Wildcat Creek Trail - San Pablo Ridge Trail Loop

Distance: Six miles
Trailhead: Alvarado Area, Wildcat Canyon Regional Park
Besides having arguably the coolest name of the parks, Wildcat Canyon is the perfect place for hikers who live in El Sobrante and El Cerrito. Abutting Tilden’s northern-ish edge, Nimitz Way continues into this park. To take the featured loop, enter at Alvarado Staging Area and head out on (the also paved) Wildcat Creek Trail. Hopefully the creek will be full of water as you parallel it until reaching Mezue Trail where you turn left to begin your ascent. This portion is steep at times, but your hard work is rewarded as views of Mount Tam, San Francisco, and the entire East Bay open up. Turn left when you reach San Pablo Ridge Trail, appreciating the views of Mt. Diablo and San Pablo Reservoir. The descent can be steep, but the views sure are purdy. Merge left onto Belgum Trail, which will bring you back to Wildcat Creek Trail to complete the loop.

Briones Crest Trail Loop

Distance: Eight miles
Trailhead: Bear Creek Staging Area, Briones Regional Park
Briones is the right-in-your-backyard spot you’ve been missing out on. For spectacular views and a solid workout, take the eight-mile Briones Crest Trail. Head out of Bear Creek Staging Area, up and around the park on Briones Crest Trail (all the while enjoying breathtaking vistas), then back down until reaching Seaborg Trail just past mile six.

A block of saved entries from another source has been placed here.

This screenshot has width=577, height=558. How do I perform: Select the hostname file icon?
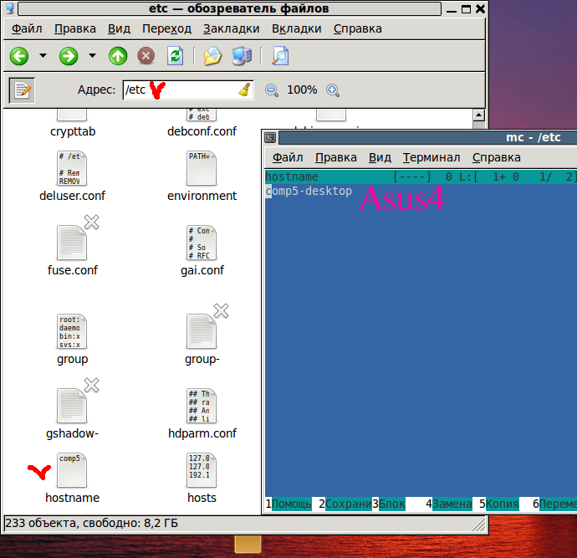coord(72,471)
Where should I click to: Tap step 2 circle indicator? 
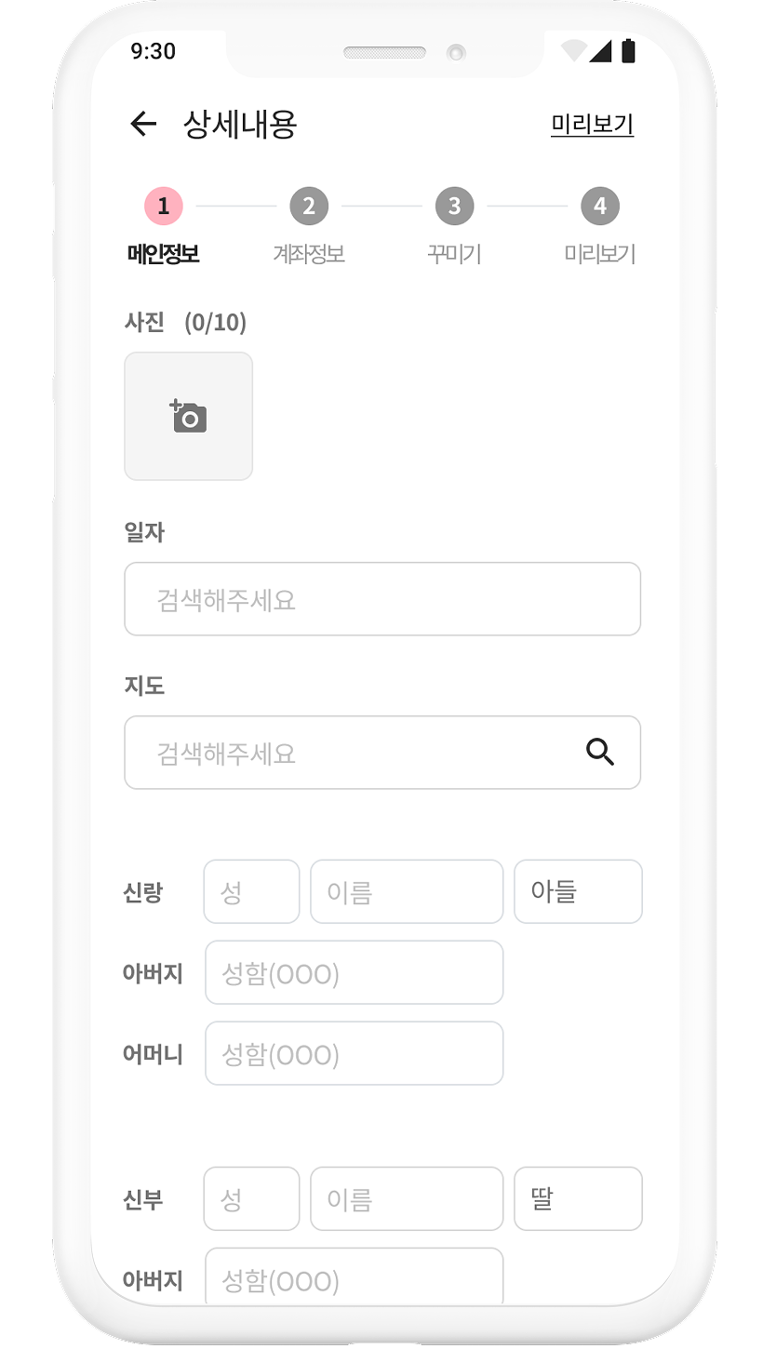click(x=309, y=206)
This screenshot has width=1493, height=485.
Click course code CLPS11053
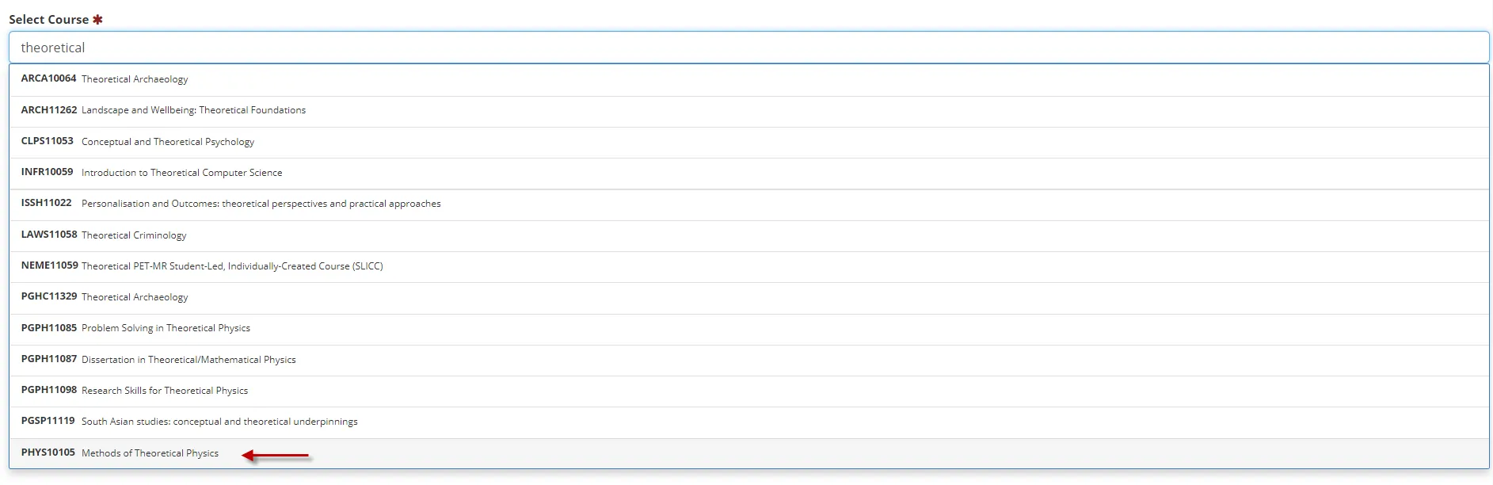(47, 141)
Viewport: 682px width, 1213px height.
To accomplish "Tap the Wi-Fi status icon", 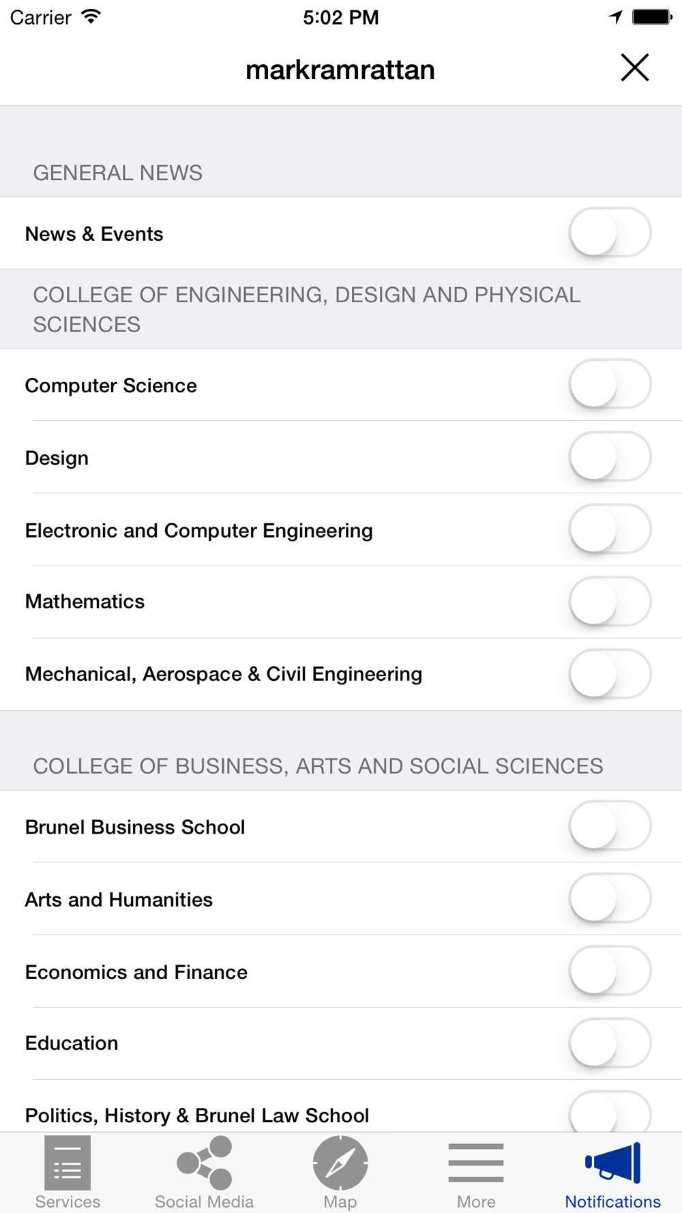I will pyautogui.click(x=91, y=17).
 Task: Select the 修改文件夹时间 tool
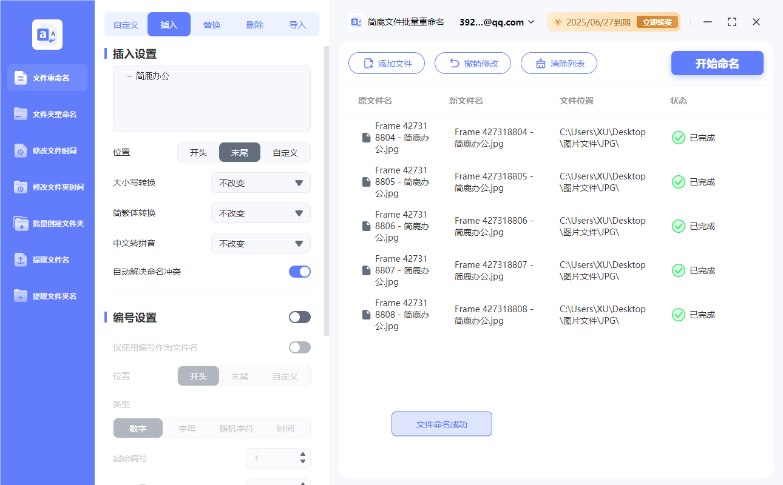(x=47, y=187)
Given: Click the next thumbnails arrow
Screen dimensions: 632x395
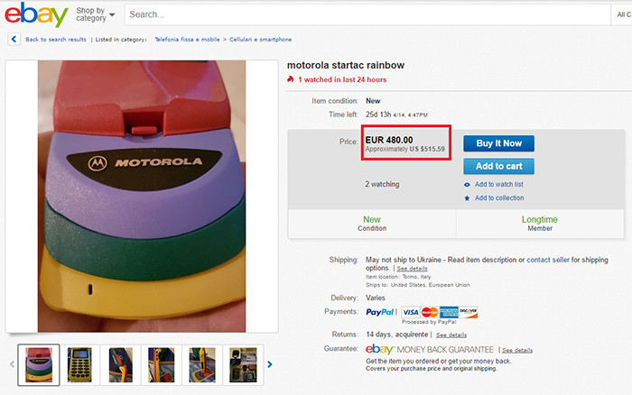Looking at the screenshot, I should click(270, 364).
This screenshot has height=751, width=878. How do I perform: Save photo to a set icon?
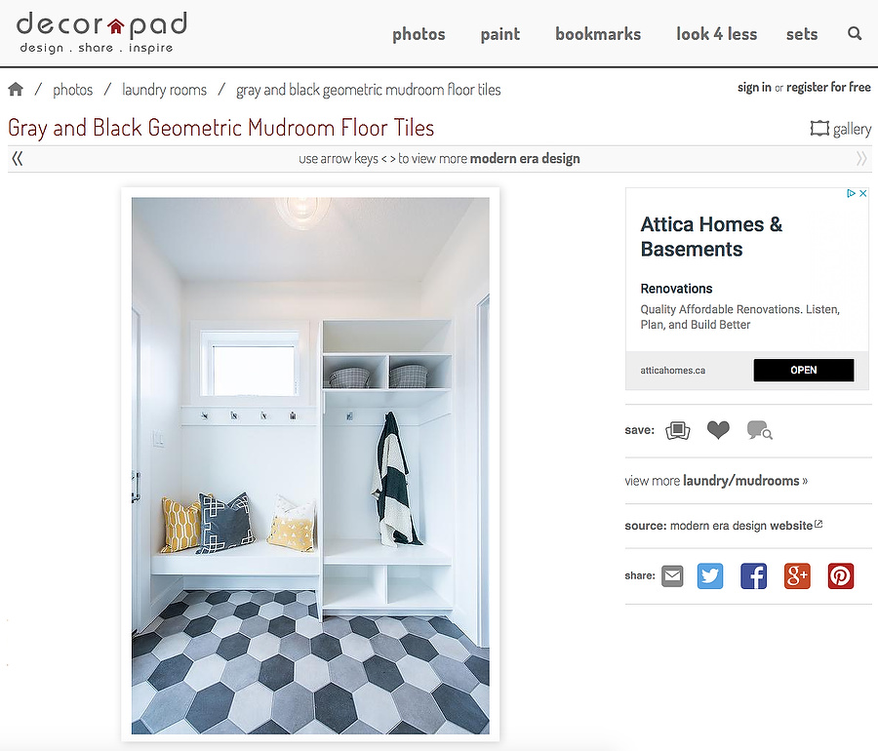coord(678,430)
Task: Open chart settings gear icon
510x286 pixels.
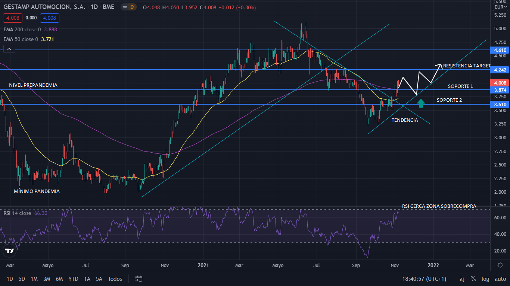Action: click(500, 265)
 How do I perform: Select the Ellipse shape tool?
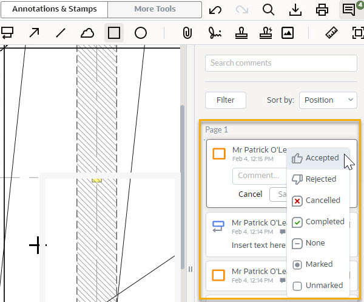(141, 33)
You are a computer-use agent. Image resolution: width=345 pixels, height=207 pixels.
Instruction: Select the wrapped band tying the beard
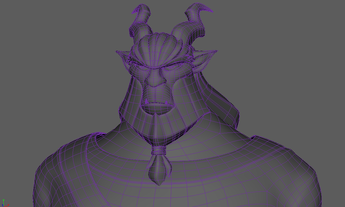[x=159, y=151]
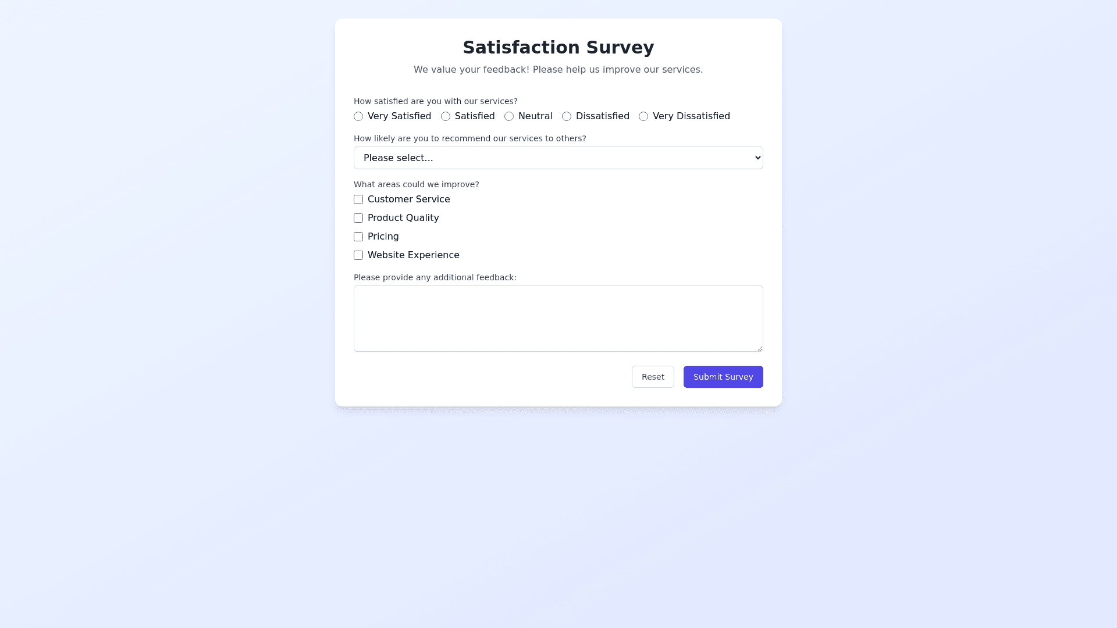Click into the additional feedback text area
1117x628 pixels.
(558, 318)
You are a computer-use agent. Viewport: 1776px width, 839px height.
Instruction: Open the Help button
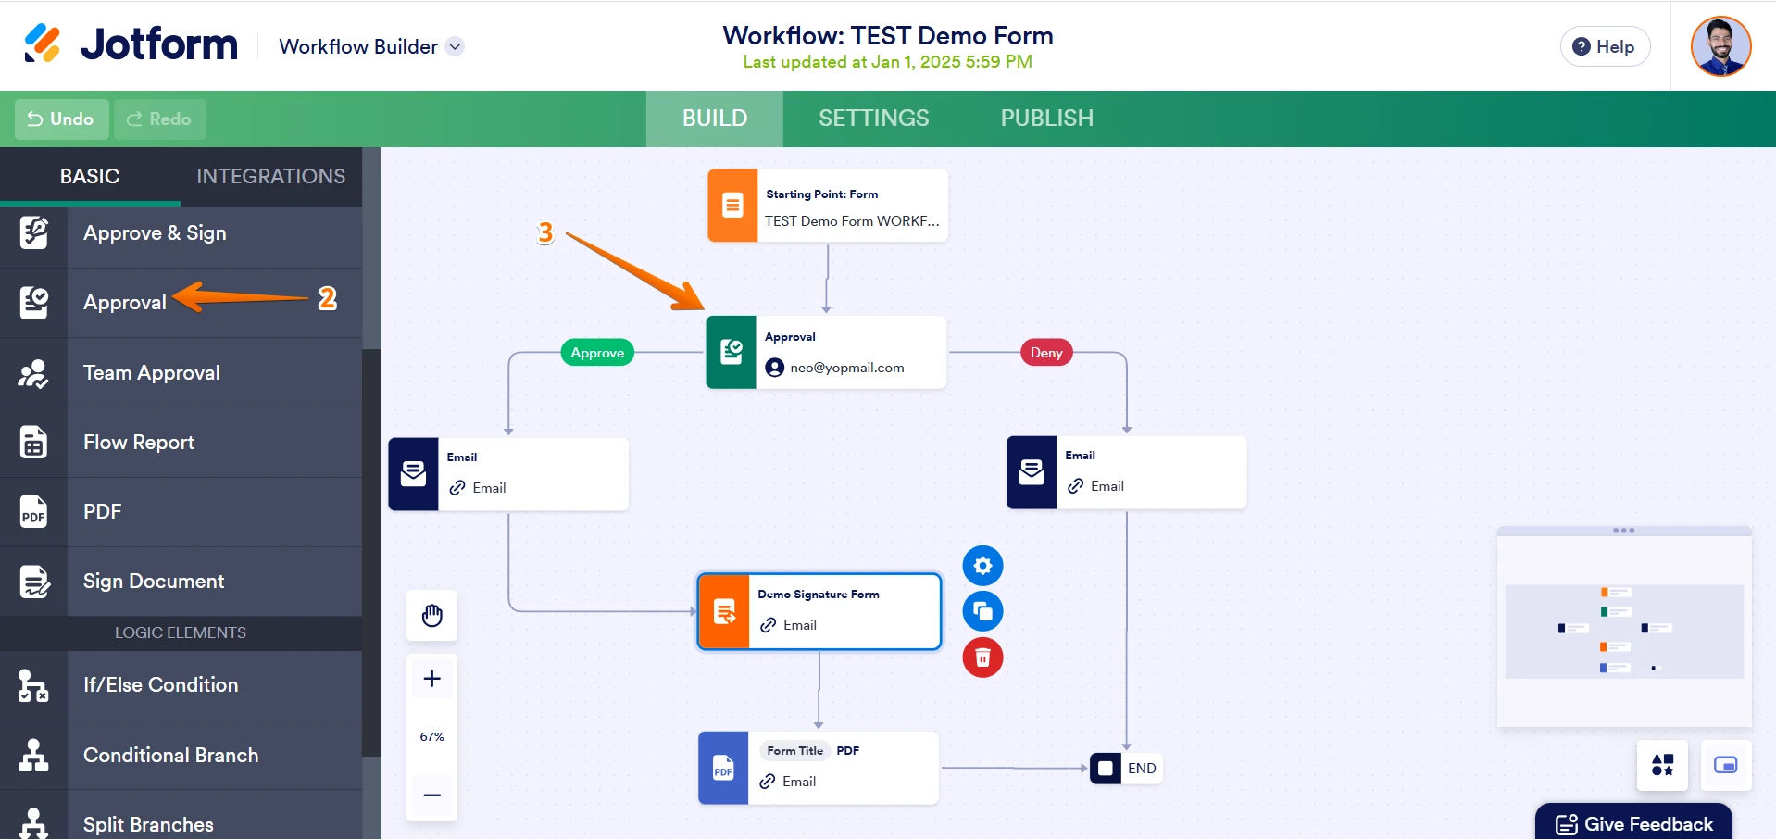1605,46
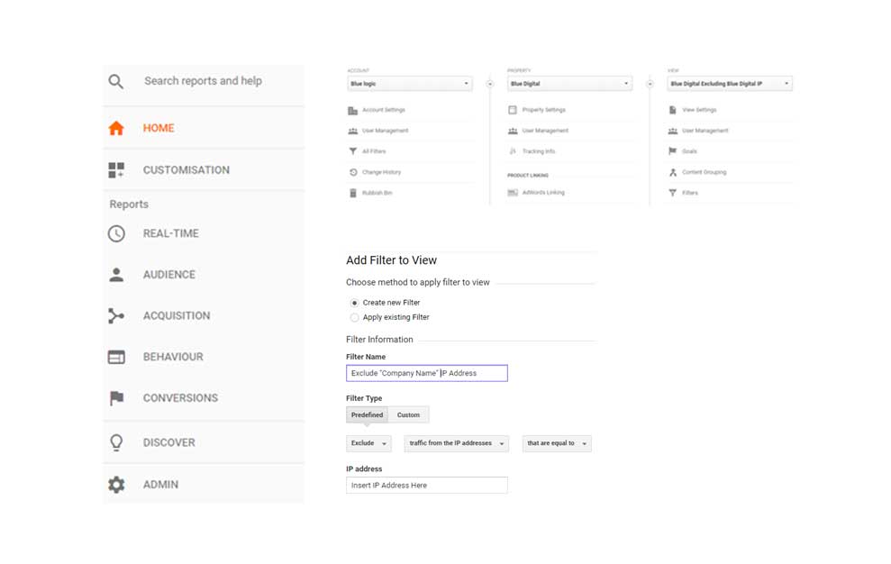Click the Conversions flag icon
This screenshot has width=891, height=564.
117,398
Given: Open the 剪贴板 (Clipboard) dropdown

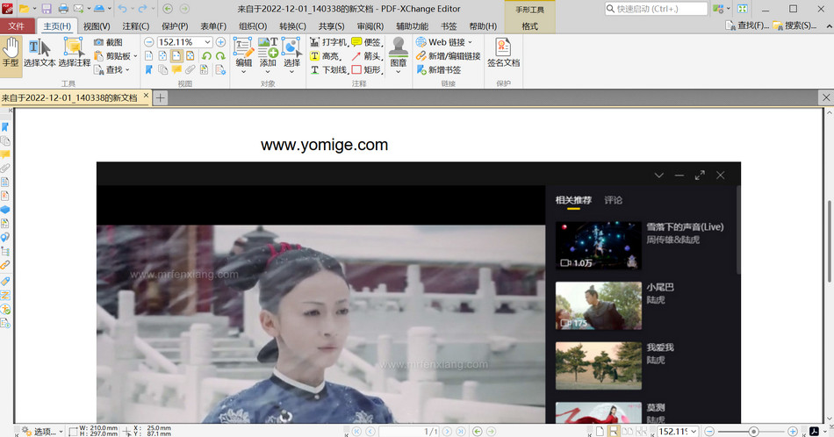Looking at the screenshot, I should click(x=135, y=56).
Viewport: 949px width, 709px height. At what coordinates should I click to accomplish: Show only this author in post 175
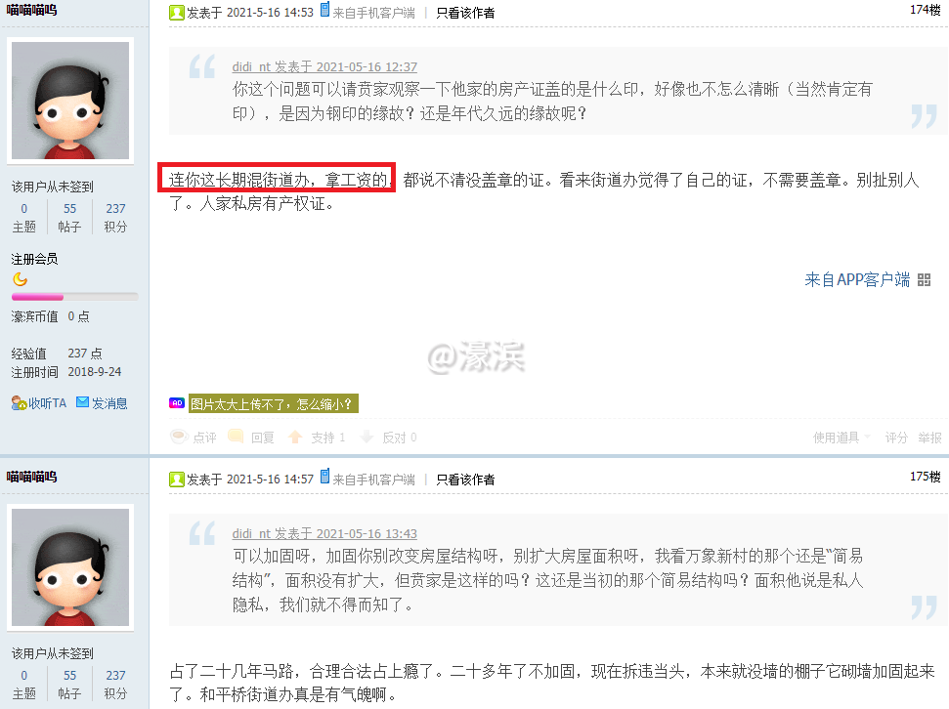(465, 480)
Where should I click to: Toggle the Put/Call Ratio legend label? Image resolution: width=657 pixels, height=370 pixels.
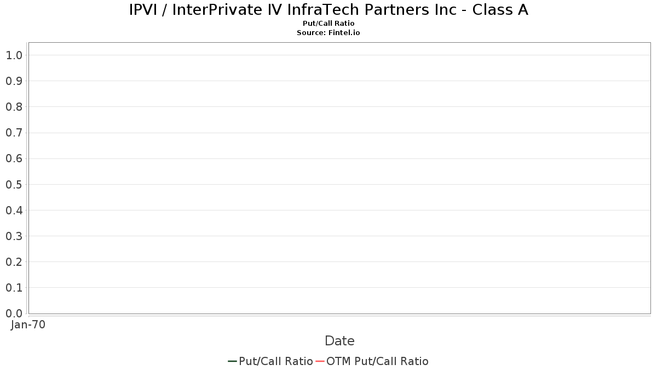click(275, 361)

Seaborg Trail will bring you back from whence you came. Briones is full of accessible hiking trails with a variety of options for shorter loops, so choose your own adventure if you’re just after a quickie. And be sure to make another visit in spring, when all the wildflowers are popping.

Mission Peak

Distance: Seven miles
Trailhead: Ohlone College, 43600 Mission Boulevard, Fremont, CA
Due to the popularity of this hike, Mission Peak Regional Preserve requests hikers park at Ohlone to relieve overburdened staging areas in residential neighborhoods, and you'll understand why there's such popularity for it when you get there -- if feeling like you’re on top of the world is a thing you’re into. View the Santa Cruz Mountains to the west, Mt. Tam to the north, and the Sierra Nevadas and Mt. Diablo to the northeast. Winter is a great time to go for glimpses of snow-capped mountains. Spring also yields tons of wildflowers. You’ll gain about 2,000ft in elevation, so you’ll definitely want to bring water and probably also snacks.

Las Trampas Loop

San Ramon
Distance: 6.2 miles
Trailhead: Staging area, Las Trampas Regional Wilderness
If you’re looking for super steep hikes, you’ve come to the right place. Head out on Chamise Trail, then merge left onto Las Trampas Ridge Trail, hook right on Corduroy Hills Trail, right on Madrone Trail, to Sulphur Springs Trail, to Trapline Trail. Winter and spring are perfect seasons to hike here. Be sure to bring your own water because right now there isn’t any available inside of the park.

Huckleberry Path

Distance: Two miles
Trailhead: Main parking area off Skyline Boulevard, Huckleberry Botanic Regional Preserve
If your huckleberry is an ecological wonderland in your backyard, then you’ll find your huckleberry at this park. Due to unique soil and climatic conditions, the native plants here can’t be found anywhere else in the East Bay. Even better? Huckleberry has blossoming plants year-round (many of which are labeled with names and facts), so you don’t have to wait until spring to cash in on the goods. This trail is short and sweet, but it’s also very narrow, so you’re probably going to keep your mask on at all times, as there’s often no way to pass without coming within six feet of each other. You’re also going to want to go to town with the bug spray before you set out. 

Big C Hike

Distance: 1.25 miles
Trailhead: It's poorly marked, but find the parking lot behind Foothill (off of Cyclotron Road) and go to the very end of the lot and make a U-turn at the only uphill path (near the southeast corner). 
This is actually a mildly strenuous hike since you gain about 1,000 feet of elevation, but the payoff is 1) you get to see THE ENTIRE BAY AREA, literally, North Bay, SF, all of the East Bay, and 2) you'll get to see UC Berkeley's Big C up close and personal, which the charter for the school is buried underneath. Also a cool side stop on the way: There's a trail split mid-way up and if you go right it'll take you out to Tightwad Hill where students/alums without game tickets get a not-bad view of Cal football in action right next to the victory cannon. Oh, and there's a swing!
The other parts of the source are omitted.